The artificial intelligence specialist will tumble out of the ASX 200 at the next rebalance, following a failed $1.2bn takeover bid.

Appen chief executive Mark Brayan. Picture: John Feder
Appen chief executive Mark Brayan. Picture: John Feder

Artificial intelligence specialist Appen will tumble out of the ASX 200 at the next rebalance – one of five S&P Dow Jones will remove from its index on June 20 – and the company slumped close to a five-year low on Monday after Citi downgraded the stock.

The investment bank’s equities analysts on Monday cut their recommendation from buy to neutral, noting Appen’s weaker than expected start to the year and risks that it could miss its annual earnings guidance.

Shares in Appen fell 3.3 per cent to $6.19, giving the company a valuation of about $763m.
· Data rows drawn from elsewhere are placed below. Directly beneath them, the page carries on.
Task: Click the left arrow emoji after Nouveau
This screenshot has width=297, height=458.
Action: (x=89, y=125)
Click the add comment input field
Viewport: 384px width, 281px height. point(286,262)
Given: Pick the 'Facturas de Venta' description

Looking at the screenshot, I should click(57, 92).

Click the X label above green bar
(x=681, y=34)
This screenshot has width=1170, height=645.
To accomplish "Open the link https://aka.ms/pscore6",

It comes less than two weeks after Canadian IT firm Telus walked away from its $9.50-per-share takeover bid, which would have valued Appen at $1.2bn.

The Sydney-based Appen creates human-curated datasets to train artificial intelligence programs and its customers are thought to include tech giants including Amazon.

Its shares were worth as much as $43.50 in August 2020.

“Appen management noted that … the weakness was primarily due to one customer, which we see as likely being Facebook based on our website visit analysis,” the analysts led by Siraj Ahmed said in a note to clients.

The analysts said that demand for human-labelled AI training data still exists and Appen is still an attractive takeover target given its market position.

They slashed their target price for the stock by 28 per cent to $6.60.

Appen chief executive Mark Brayan said in an interview last month the Telus saga demonstrated that his company “is still a valuable commodity”.

“We’ve got great people, great products and fantastic customers, and that’s why people do things like this, because there’s a lot of value in a business like ours,” he said.

“It underscores the importance of our customers and looking after them, because my reflection when this happened is that I want to make sure that whatever happens with this outcome, I‘m doing the right thing by my customers and the staff.

“So in some ways, it refocuses you on what’s important.”